What the harness has to exist before
Our rule is simple and slightly annoying to follow: a change to the conversation pipeline doesn't start until there's a metric it's allowed to move and a way to compute that metric on cases we've already seen. Concretely, before we touch code we need three things.
- A target metric with a direction and a threshold. Not 'feels faster' — p95 mouth-to-ear under 800ms on the replay set, with no regression in barge-in false positives.
- A frozen eval set the change is judged against. Real pilot conversations, de-identified, including the awkward ones: long pauses, hearing-aid feedback, two voices in the room.

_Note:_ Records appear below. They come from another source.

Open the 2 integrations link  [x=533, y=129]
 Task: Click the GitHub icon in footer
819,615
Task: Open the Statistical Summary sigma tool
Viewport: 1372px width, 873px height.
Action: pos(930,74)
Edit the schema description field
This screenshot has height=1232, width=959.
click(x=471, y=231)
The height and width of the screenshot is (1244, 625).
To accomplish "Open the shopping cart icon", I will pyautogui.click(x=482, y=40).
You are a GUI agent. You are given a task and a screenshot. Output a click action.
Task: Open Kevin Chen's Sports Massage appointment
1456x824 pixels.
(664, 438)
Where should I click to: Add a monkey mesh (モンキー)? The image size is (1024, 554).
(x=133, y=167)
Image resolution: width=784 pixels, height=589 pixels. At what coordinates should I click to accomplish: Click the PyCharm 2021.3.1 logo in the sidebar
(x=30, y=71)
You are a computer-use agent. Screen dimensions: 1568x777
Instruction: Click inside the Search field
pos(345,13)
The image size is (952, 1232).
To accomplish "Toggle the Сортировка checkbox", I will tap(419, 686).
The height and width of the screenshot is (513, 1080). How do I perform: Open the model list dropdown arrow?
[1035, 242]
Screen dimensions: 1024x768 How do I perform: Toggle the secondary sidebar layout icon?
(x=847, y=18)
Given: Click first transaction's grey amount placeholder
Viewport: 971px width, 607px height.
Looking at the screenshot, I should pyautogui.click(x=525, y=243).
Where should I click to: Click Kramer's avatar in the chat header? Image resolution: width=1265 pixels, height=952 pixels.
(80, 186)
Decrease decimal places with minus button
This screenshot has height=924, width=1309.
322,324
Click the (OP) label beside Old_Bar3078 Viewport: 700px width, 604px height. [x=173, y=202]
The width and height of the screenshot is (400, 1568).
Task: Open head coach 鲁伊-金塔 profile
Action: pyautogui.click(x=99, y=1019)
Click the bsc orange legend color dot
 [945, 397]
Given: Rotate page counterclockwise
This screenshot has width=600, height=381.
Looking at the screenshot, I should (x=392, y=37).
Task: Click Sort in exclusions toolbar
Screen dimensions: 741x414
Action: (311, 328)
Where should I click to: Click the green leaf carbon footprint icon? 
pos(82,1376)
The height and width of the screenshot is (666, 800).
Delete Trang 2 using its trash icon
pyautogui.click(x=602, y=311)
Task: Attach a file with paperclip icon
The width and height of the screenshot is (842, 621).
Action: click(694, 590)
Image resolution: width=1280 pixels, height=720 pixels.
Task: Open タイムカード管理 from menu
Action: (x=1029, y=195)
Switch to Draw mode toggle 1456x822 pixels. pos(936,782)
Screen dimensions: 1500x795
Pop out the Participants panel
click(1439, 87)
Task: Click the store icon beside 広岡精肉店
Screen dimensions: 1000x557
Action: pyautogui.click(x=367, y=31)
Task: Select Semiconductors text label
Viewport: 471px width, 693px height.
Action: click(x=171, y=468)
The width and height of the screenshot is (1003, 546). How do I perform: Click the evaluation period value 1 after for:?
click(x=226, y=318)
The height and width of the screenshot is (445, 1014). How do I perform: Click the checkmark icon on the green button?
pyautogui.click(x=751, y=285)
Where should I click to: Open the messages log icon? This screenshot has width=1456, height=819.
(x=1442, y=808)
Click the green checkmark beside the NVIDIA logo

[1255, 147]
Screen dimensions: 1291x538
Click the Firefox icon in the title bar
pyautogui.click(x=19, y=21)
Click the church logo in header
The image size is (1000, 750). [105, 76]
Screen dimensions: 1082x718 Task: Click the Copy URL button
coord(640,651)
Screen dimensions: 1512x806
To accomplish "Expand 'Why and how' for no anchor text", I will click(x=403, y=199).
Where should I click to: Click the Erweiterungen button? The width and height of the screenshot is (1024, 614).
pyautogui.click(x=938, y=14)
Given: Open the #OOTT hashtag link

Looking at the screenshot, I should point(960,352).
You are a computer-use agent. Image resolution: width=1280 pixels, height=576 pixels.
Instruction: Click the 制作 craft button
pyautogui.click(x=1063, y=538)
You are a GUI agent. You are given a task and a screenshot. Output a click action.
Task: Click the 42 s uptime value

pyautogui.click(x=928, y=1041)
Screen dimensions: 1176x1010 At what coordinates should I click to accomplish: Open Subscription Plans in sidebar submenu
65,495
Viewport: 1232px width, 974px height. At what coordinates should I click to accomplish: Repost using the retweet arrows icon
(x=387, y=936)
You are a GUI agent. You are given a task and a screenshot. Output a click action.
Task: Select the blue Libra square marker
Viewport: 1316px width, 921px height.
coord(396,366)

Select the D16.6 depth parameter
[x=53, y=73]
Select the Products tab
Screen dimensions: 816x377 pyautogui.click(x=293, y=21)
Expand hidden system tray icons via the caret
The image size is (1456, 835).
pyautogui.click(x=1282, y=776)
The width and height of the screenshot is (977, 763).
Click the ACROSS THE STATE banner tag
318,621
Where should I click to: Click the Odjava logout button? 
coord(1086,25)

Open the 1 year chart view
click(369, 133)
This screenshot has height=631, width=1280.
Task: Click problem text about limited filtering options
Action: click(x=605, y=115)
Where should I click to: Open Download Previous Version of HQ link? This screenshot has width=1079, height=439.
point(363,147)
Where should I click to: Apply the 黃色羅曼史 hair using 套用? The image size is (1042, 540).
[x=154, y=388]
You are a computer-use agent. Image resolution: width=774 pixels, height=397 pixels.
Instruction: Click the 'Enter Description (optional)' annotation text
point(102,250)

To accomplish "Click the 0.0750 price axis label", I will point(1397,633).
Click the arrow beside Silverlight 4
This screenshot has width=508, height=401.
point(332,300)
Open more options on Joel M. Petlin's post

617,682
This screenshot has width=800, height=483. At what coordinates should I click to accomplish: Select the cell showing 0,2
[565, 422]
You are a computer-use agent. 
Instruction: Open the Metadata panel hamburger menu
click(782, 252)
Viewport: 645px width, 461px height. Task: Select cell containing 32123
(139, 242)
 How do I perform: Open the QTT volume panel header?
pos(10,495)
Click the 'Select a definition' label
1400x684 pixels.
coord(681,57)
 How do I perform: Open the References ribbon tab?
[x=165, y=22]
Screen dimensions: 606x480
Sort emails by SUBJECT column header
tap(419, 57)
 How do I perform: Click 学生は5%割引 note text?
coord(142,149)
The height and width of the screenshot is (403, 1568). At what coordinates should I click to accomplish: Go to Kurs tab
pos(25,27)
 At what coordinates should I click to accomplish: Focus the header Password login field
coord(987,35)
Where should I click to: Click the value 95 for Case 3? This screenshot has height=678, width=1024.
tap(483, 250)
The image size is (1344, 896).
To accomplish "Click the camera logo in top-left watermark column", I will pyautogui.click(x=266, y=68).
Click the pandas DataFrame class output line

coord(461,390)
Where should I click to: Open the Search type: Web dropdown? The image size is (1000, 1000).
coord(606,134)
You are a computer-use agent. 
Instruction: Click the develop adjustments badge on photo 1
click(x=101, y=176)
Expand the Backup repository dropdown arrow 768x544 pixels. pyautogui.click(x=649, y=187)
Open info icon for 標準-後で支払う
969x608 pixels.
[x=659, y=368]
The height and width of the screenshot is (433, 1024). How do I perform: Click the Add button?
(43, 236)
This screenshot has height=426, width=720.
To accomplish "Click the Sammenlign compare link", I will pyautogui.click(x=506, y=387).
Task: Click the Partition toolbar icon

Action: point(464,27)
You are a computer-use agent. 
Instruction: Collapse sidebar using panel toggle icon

- A guardrail metric that must NOT move. The whole point is to catch the silent trade — the thing that got better at the expense of the thing nobody was looking at.
This inverts the usual order. The harness is not a thing we add after a feature works to prove it works. It is the thing that defines what 'works' means, and writing it first forces the honest argument up front — what are we actually optimizing, and what are we willing to spend to get it? — instead of after we've fallen in love with a demo.
The bedside payoff
Eval-first is slower for the first week and faster forever after. Every later change runs against the same scoreboard, so we stop relitigating taste and start moving numbers. More importantly, it changes who absorbs the risk of a bad change. When the harness comes first, the regressions land in a CI report on a Tuesday afternoon. When the feature comes first, they land on a resident in room 118 who asked a question and got talked over. We would rather lose the argument to a spreadsheet than win it at her expense.